§ What you need to do
Below are entries; copy exactly, and only, the lines from the one containing "1024x577 pixels." through their final line, leaving out pictures.

[Dataset entries]
----

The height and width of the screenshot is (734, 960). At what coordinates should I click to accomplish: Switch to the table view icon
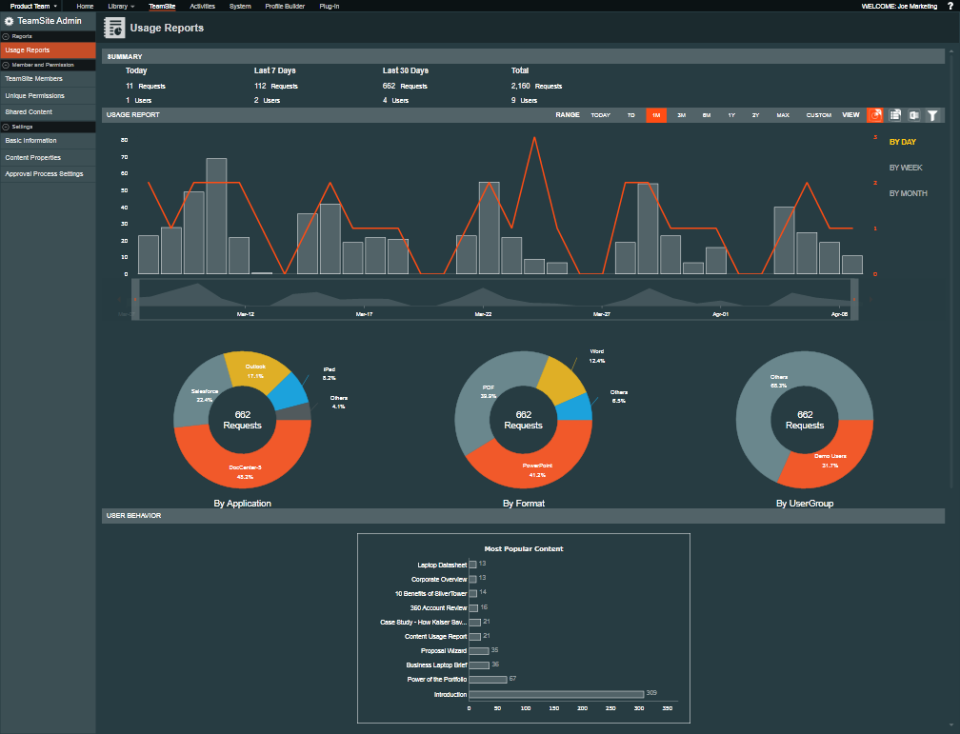pyautogui.click(x=894, y=115)
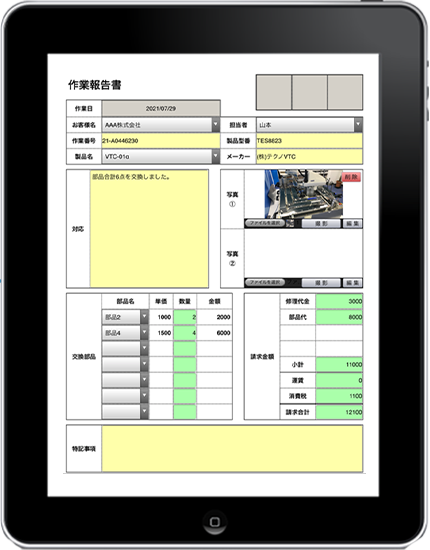The width and height of the screenshot is (430, 550).
Task: Click the 編集 button for 写真①
Action: click(352, 223)
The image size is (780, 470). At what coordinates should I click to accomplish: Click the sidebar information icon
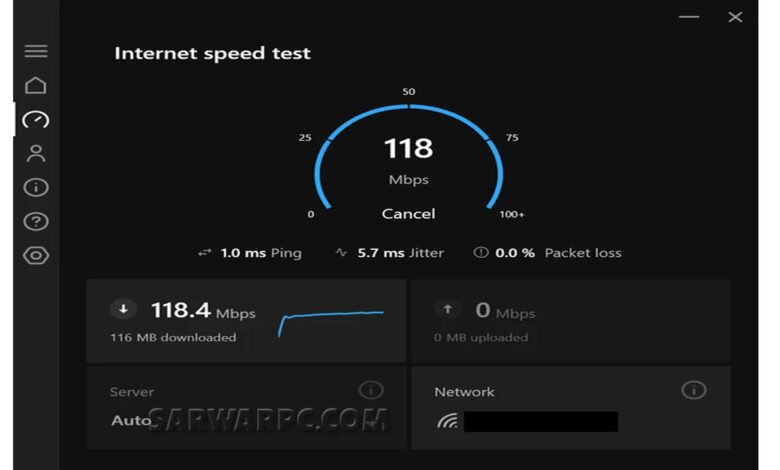(36, 188)
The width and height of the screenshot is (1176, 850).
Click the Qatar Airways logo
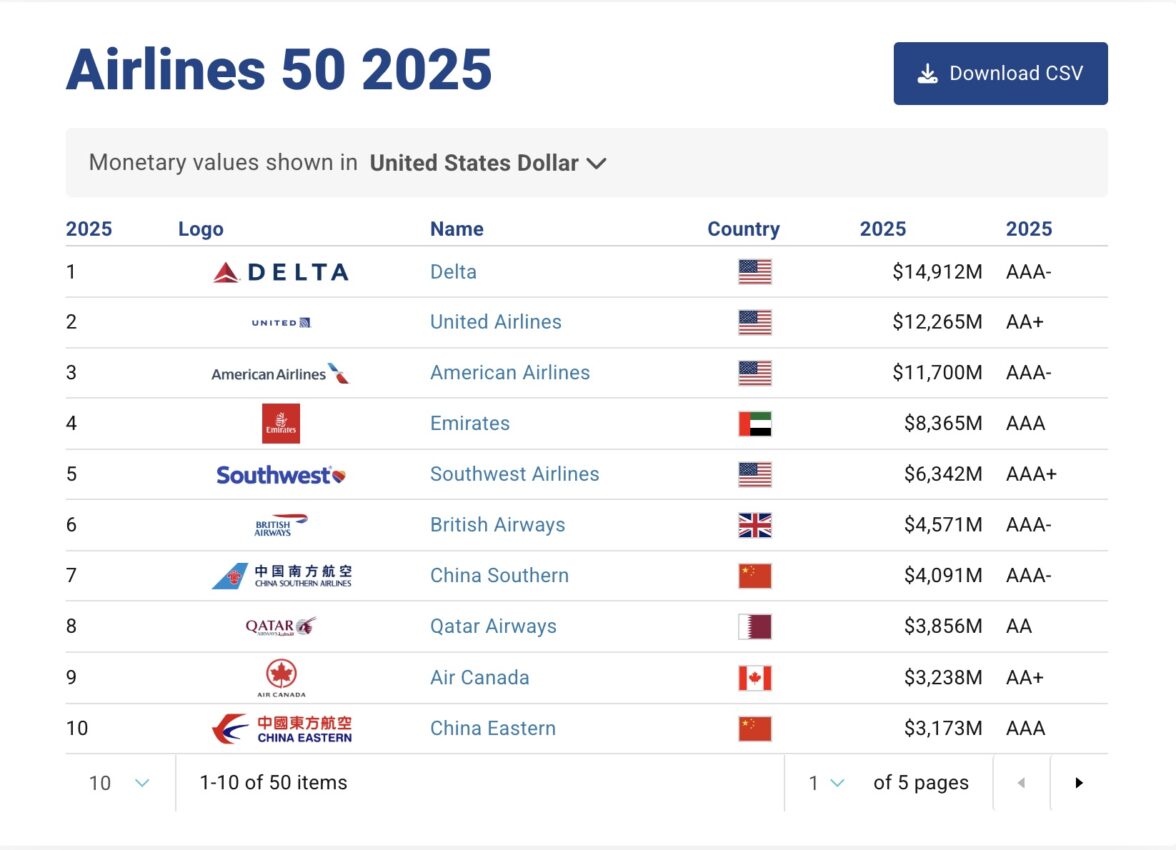pyautogui.click(x=281, y=627)
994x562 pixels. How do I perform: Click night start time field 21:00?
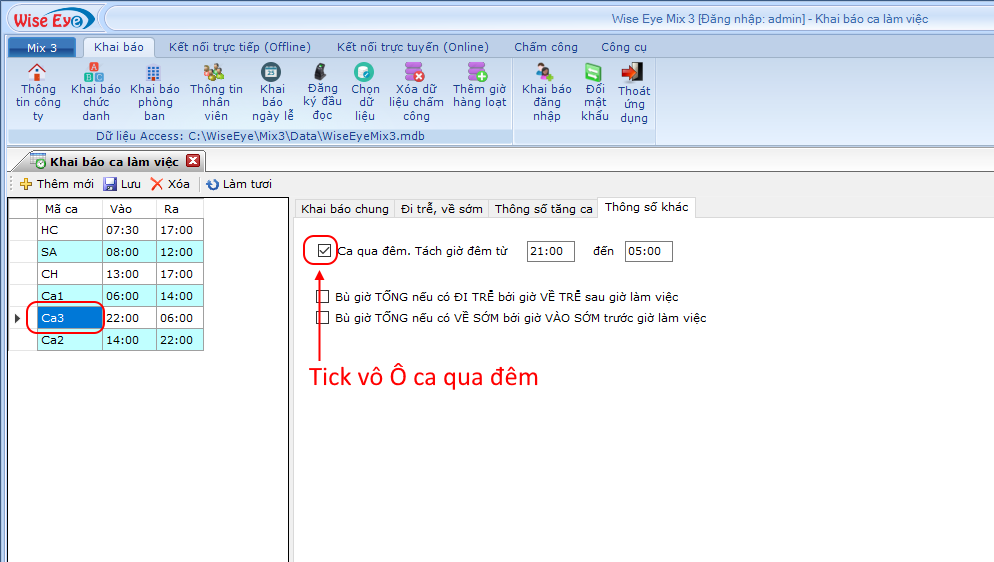pyautogui.click(x=550, y=252)
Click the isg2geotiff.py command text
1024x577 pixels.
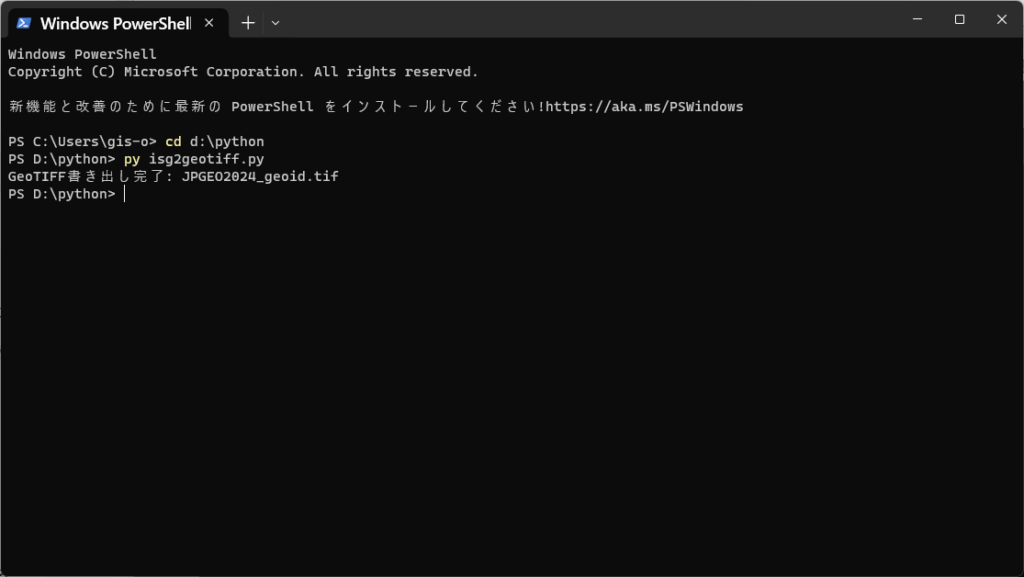click(x=206, y=159)
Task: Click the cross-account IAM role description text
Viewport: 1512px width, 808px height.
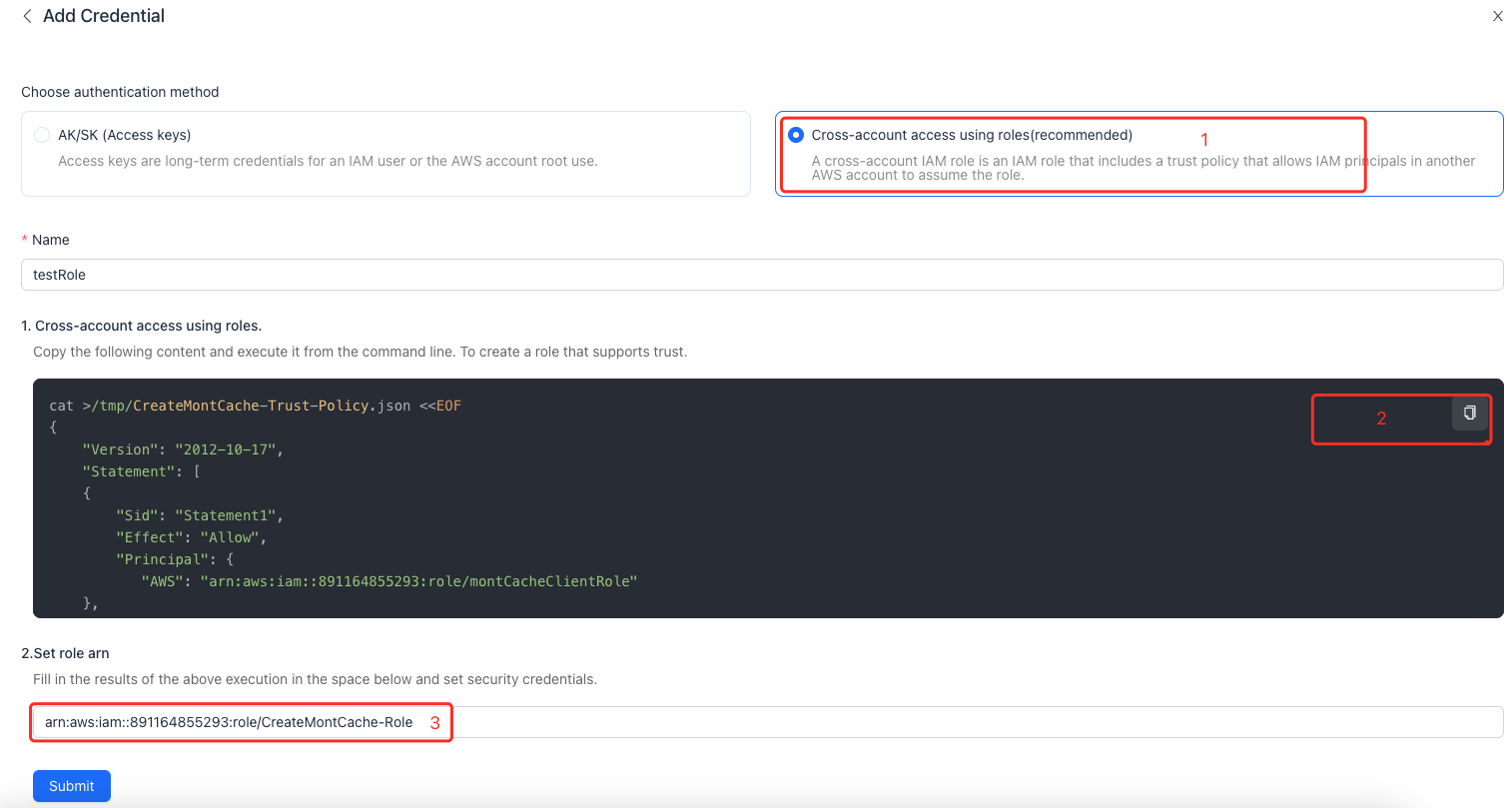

----

§ Final answer
1024x577 pixels.
click(x=206, y=159)
Task: Click the cross-account IAM role description text
Viewport: 1512px width, 808px height.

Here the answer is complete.